En el libro del Génesis se nos cuenta que Abrahán, aunque ocupado en numerosas tareas y responsabilidades, no dejó de hacer algo de desierto para seguir escuchando esa voz imperceptible de Dios que mana en lo profundo de nuestro espíritu, y allí descubrió que el amor es sobre todo renuncia, pero no renuncia a lo superfluo, sino renuncia a lo esencial, de lo contrario es sucedáneo de amor. Y es que solemos considerar que amar es poseer, tener y tener, satisfacer nuestros deseos y necesidades, pero apenas esa manera de amar es salir de uno mismo y de sus propias satisfacciones. Pero el amor, según saben los que de verdad han sabido lo que es el amor es salir de sí, renunciar y darse, es decir no poseer ciegamente, sino entregarse y sacrificarse por el bien de quien se ama, y además hacerlo en segundo plano, no buscando reconocimiento alguno. Posiblemente muchas madres tengan algo que opinar al respecto.

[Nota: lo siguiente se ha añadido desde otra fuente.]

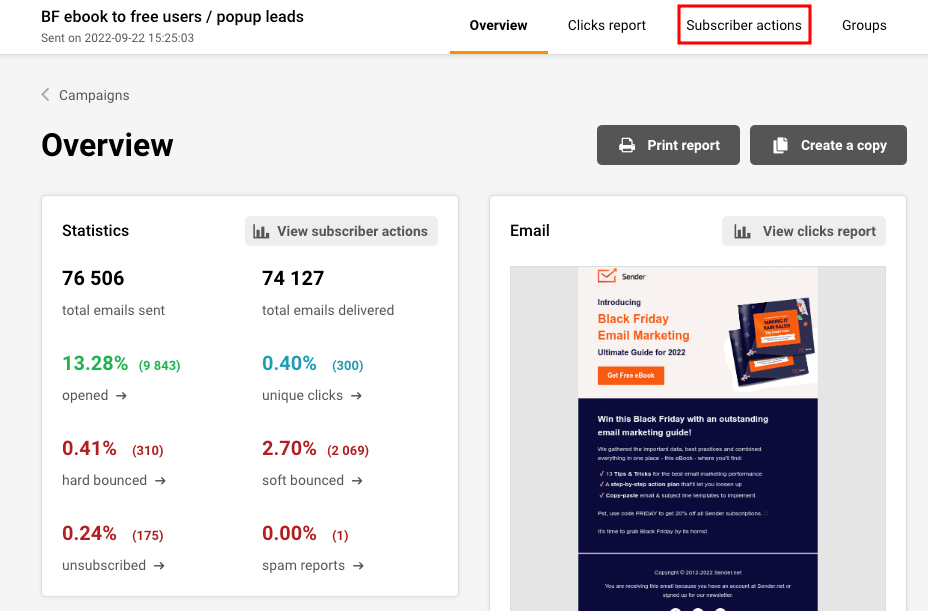This screenshot has height=611, width=928.
Task: Click the arrow next to spam reports
Action: tap(358, 566)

Pues ahí vemos a Abrahán, dispuesto a ascender la montaña tremenda de su propio sacrificio, pues incluso se siente impelido a renunciar a lo que más amaba, a lo que daba consistencia a todo para lo que había vivido: la vida de Isaac, su propio hijo. Sin embargo, Dios no le va a pedir que lo lleve a cabo, es Dios el que renuncia y se sacrifica a sí mismo en su propio Hijo, por un amor impensable a nosotros, sus hijos.
Esa es la montaña que hemos de subir para encontrarnos con el Dios vivo, el de la zarza ardiente, el que nos consume a fuego lento sin llegarnos a consumirnos; esa es la montaña transformadora que tenemos delante como reto y como oportunidad, la de la renuncia a todo lo que somos para que Él sea todo en nosotros; ese es el monte Tabor por el que toca ir ascendiendo esta Cuaresma (y seguramente toda nuestra vida) para ser enteramente de Dios, para que al igual que Jesucristo se transfigura delante de Pedro, Santiago y Juan, y de cada uno de nosotros, podamos empezar a transformarnos a fuego lento a su imagen y semejanza. Este es el proceso a hacer, el proceso en que Dios hace en nosotros y nosotros hemos dejarnos hacer y colaborar, tal y como hizo Abrahán. No dejemos, por tanto, de hacer caso a esa voz que surge de lo profundo de la nube: "Este es mi Hijo, el amado, escuchadlo", porque su palabra, escuchada y hecha carne y vida, arde y transforma.
Dios, sin duda, es un cocinero magistral, domina los tiempos de cocción, la medida de sazón, la combinación más adecuada de sabores, las proporciones, o los golpes de calor. Confiar en sus manos de experto es andar sobre seguro. Pero nosotros, para transformarnos, hemos de pasar por el desierto y los desapegos, y subir además la cuesta de la renuncia, y aprender a ello lleva su tiempo. No te detengas, hay mucho camino que recorrer, mucho que Dios, con el fuego de su amor, es capaz de transformar en ti, para luego, a la vista de su transfiguración y de su triunfo (del que cada uno de los bautizados ya participamos), podamos bajar del monte y meternos ya en harina en la construcción del Reino.
Exponte a ese Dios propicio y amigo. Exponte, esta Cuaresma, al fuego lento de su palabra, que prenda en ti y te lleve, mediante una oración viva, a esa relación íntima y transformadora. Exponte a la aventura del desierto y de la subida al Tabor. Exponte, confiado y sin reservas, a participar de esa experiencia sin igual de su transfiguración.